Il y a les champignons mortels, les fleurs sournoises qui emportent votre cœur, il y a les forêts où on se perd, les arbres-poisons. C'est dans cette nature vénéneuse que nous transporte Thilde Barboni, pour une Escale au jardin des délices trouble et sans issue.
Il y a des maisons cocons, des maisons de famille où il fait bon vivre, des maisons du bonheur et des maisons qui vous dévorent. Quelqu'un, un jour, a dit qu'il fallait vivre ici, dans cette maison, l'entretenir, la soigner, l'aimer. Interdit de la quitter.

Mykérina habite la grande maison, toute seule. Elle est historienne et profite de l'été pour rédiger sa thèse, une mise en regard des rituels d'initiation des sociétés primitives avec les cérémonies d'onction lors des sacres royaux au Moyen Âge. Un sujet très probablement en relation avec son père, égyptologue de talent, mort noyé lors d'une expédition lorsqu'elle était petite.

Consigne A ->
Répondez à ces questions à partir du texte.
(i) Quel est le titre de l'ouvrage de Thilde Barboni ?
(ii) Quel métier exerce Mykérina ?
(iii) Quel était le métier de son père ?
Consigne B ->
Recopiez le texte de « Il y a les champignons » à « lorsqu'elle était petite. ».
Consigne C ->
Pour chaque affirmation, dites si elle concorde avec le texte en répondant par oui ou par non. Citez ensuite les mots décisifs du texte.
(i) Mykérina vit dans la grande maison avec sa famille.
(ii) Mykérina rédige sa thèse pendant l'été.
(iii) Le père de Mykérina est mort alors qu'elle était adulte.
Les lignes qui suivent n'ont aucun rôle dans cet exercice.

Informations extraites ->
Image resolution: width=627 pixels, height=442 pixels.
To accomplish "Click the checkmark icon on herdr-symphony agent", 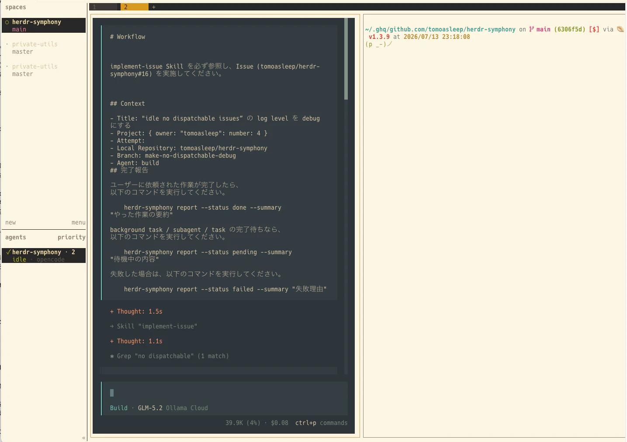I will pyautogui.click(x=8, y=252).
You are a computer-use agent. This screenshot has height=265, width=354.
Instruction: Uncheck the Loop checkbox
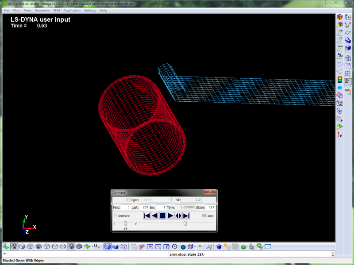point(204,215)
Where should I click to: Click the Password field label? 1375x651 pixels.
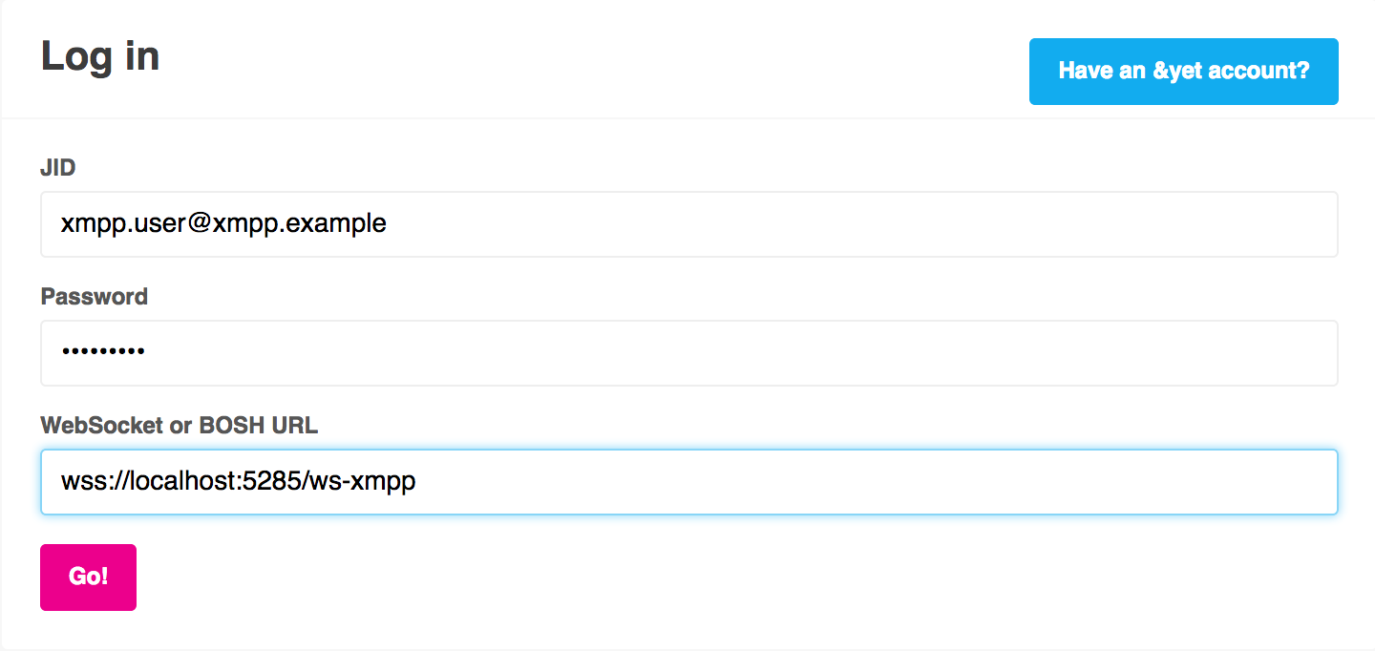tap(94, 297)
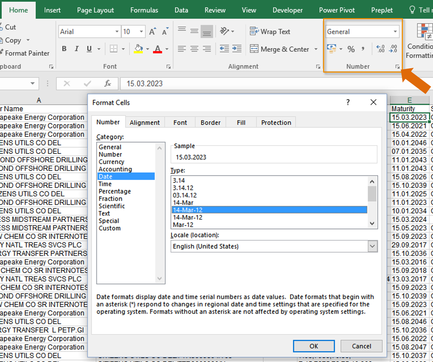Open the Arial font name dropdown
This screenshot has width=433, height=362.
[117, 32]
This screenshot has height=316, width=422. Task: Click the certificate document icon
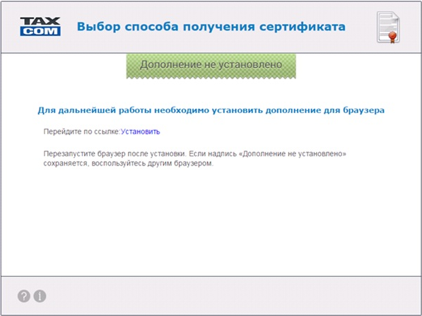[388, 27]
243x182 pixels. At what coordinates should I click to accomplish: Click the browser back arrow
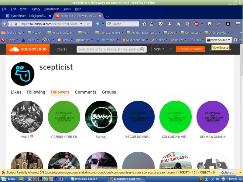point(5,24)
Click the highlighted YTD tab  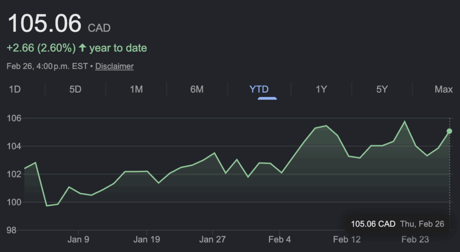pyautogui.click(x=259, y=89)
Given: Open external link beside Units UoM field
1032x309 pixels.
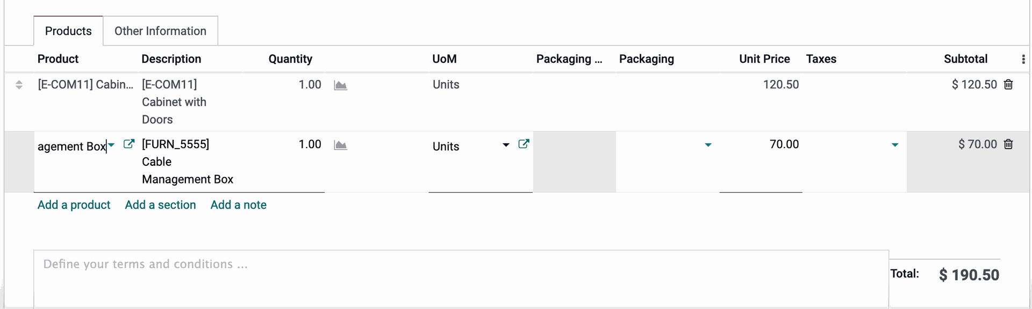Looking at the screenshot, I should click(x=524, y=144).
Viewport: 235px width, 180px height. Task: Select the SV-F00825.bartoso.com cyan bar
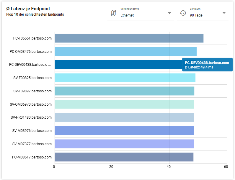tap(125, 78)
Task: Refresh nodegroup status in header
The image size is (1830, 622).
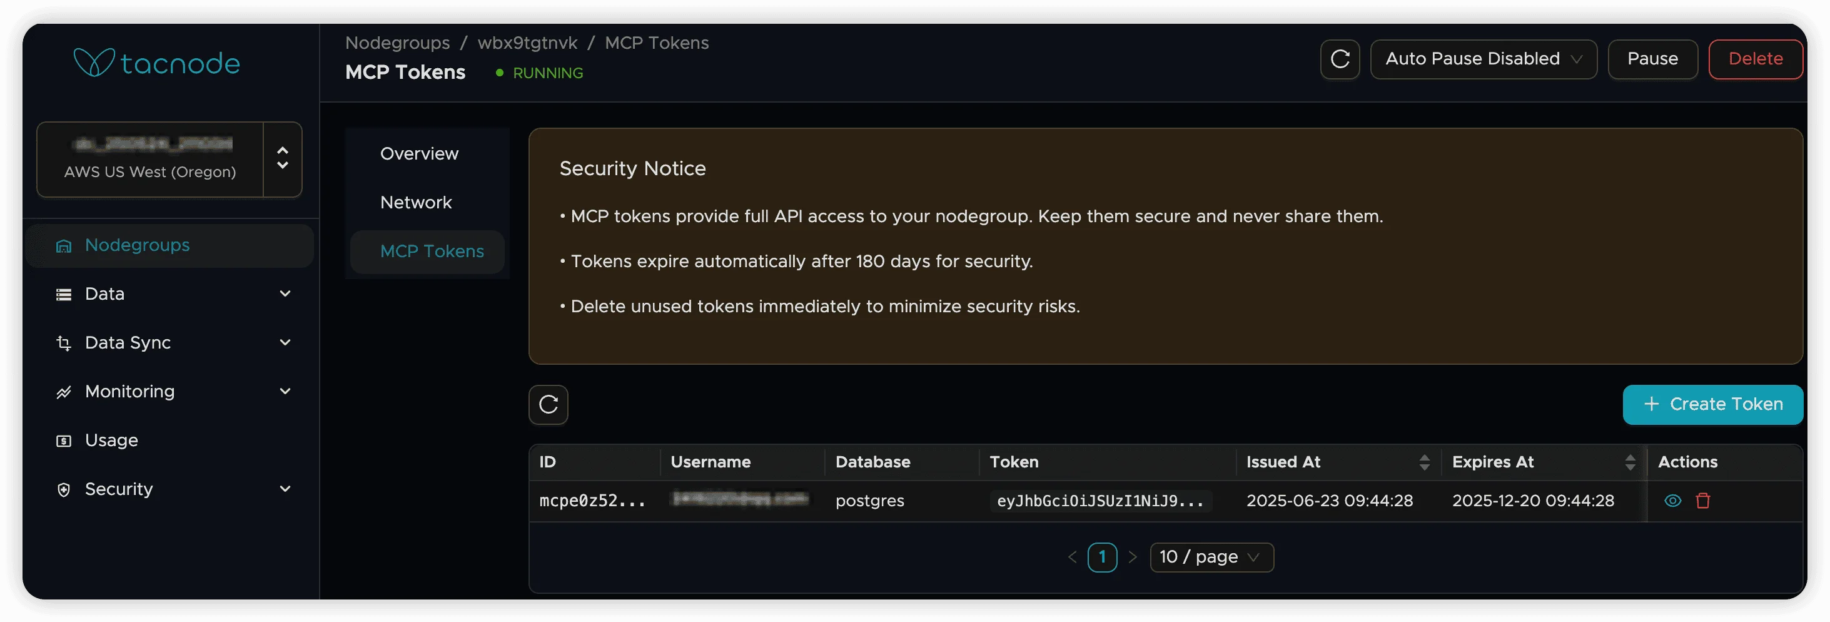Action: (x=1340, y=59)
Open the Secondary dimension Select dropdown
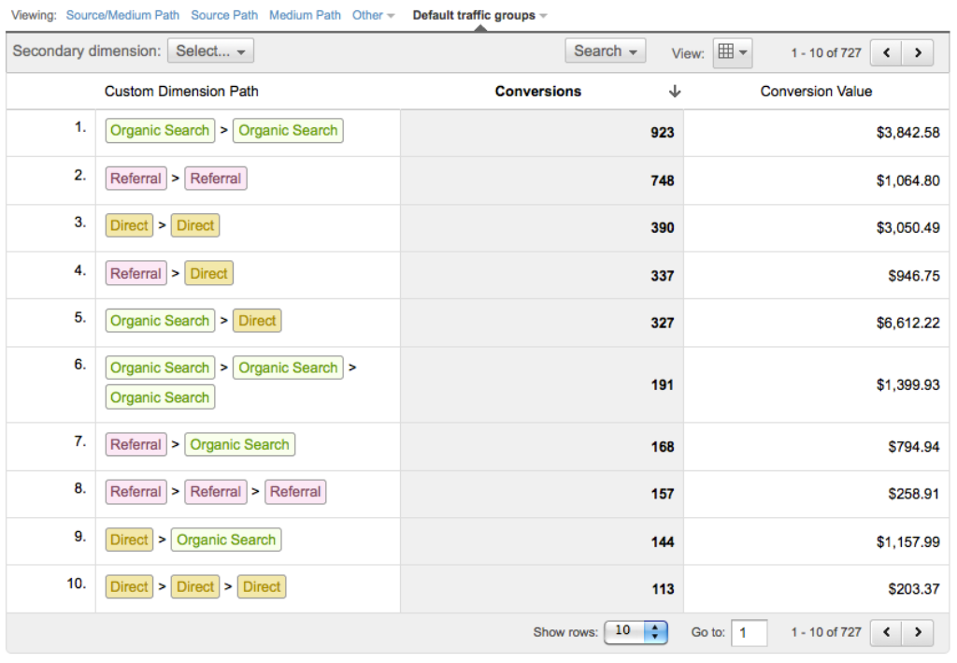 [x=210, y=51]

Réponse A ->
(i) Escale au jardin des délices
(ii) Historienne
(iii) Égyptologue

Réponse B ->
Il y a les champignons mortels, les fleurs sournoises qui emportent votre cœur, il y a les forêts où on se perd, les arbres-poisons. C'est dans cette nature vénéneuse que nous transporte Thilde Barboni, pour une Escale au jardin des délices trouble et sans issue.
Il y a des maisons cocons, des maisons de famille où il fait bon vivre, des maisons du bonheur et des maisons qui vous dévorent. Quelqu'un, un jour, a dit qu'il fallait vivre ici, dans cette maison, l'entretenir, la soigner, l'aimer. Interdit de la quitter.

Mykérina habite la grande maison, toute seule. Elle est historienne et profite de l'été pour rédiger sa thèse, une mise en regard des rituels d'initiation des sociétés primitives avec les cérémonies d'onction lors des sacres royaux au Moyen Âge. Un sujet très probablement en relation avec son père, égyptologue de talent, mort noyé lors d'une expédition lorsqu'elle était petite.

Réponse C ->
(i) Non : « Mykérina habite la grande maison, toute seule. »
(ii) Oui : « profite de l'été pour rédiger sa thèse »
(iii) Non : « mort noyé lors d'une expédition lorsqu'elle était petite »